The records
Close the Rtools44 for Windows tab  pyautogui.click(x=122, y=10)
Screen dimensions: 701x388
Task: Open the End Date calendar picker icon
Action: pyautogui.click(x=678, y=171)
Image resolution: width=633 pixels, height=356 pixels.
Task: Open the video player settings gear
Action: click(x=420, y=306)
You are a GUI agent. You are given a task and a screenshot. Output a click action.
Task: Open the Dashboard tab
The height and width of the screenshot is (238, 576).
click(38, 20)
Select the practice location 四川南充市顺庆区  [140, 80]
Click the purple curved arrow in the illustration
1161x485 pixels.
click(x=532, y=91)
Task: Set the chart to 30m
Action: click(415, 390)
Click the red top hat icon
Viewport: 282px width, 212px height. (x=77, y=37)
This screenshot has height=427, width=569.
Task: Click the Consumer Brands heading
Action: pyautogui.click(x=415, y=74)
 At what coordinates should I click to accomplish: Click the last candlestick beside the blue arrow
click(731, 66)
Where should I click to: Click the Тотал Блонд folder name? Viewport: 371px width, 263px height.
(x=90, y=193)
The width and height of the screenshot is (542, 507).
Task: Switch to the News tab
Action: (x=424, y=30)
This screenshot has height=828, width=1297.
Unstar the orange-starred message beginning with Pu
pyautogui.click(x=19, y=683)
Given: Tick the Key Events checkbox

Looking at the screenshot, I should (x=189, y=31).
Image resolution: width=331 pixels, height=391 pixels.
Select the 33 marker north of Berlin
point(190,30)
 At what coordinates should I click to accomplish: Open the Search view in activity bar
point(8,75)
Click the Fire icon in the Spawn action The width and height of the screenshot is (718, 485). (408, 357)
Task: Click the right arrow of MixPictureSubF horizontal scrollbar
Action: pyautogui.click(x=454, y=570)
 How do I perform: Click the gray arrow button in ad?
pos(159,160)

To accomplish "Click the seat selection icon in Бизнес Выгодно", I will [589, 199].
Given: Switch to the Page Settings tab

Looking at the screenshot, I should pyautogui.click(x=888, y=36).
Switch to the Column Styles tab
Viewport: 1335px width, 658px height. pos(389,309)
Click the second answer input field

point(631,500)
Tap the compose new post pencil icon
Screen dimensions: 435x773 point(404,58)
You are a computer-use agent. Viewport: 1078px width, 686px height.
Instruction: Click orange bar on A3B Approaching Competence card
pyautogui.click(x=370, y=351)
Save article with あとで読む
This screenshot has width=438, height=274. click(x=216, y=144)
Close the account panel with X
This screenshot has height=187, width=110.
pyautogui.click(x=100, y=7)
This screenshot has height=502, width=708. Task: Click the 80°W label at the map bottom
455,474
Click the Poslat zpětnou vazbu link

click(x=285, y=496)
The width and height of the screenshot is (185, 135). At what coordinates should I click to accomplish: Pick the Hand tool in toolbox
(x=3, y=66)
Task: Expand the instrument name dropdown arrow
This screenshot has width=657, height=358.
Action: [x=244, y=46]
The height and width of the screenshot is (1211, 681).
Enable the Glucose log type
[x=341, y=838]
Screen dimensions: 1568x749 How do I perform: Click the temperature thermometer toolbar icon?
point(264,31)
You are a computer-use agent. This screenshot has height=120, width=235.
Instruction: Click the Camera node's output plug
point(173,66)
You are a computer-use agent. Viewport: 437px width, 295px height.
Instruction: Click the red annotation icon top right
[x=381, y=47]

The problem
Wherever a line in the data above contains the word "agent", copy that line.

Solution for this exercise
You are a GUI agent. You are given a task and a screenshot. Output a click action.
You are a computer-use agent. Viewport: 1078px width, 686px height.
You are a computer-use agent. This screenshot has height=120, width=235.
You are a computer-use agent. Viewport: 437px width, 295px height.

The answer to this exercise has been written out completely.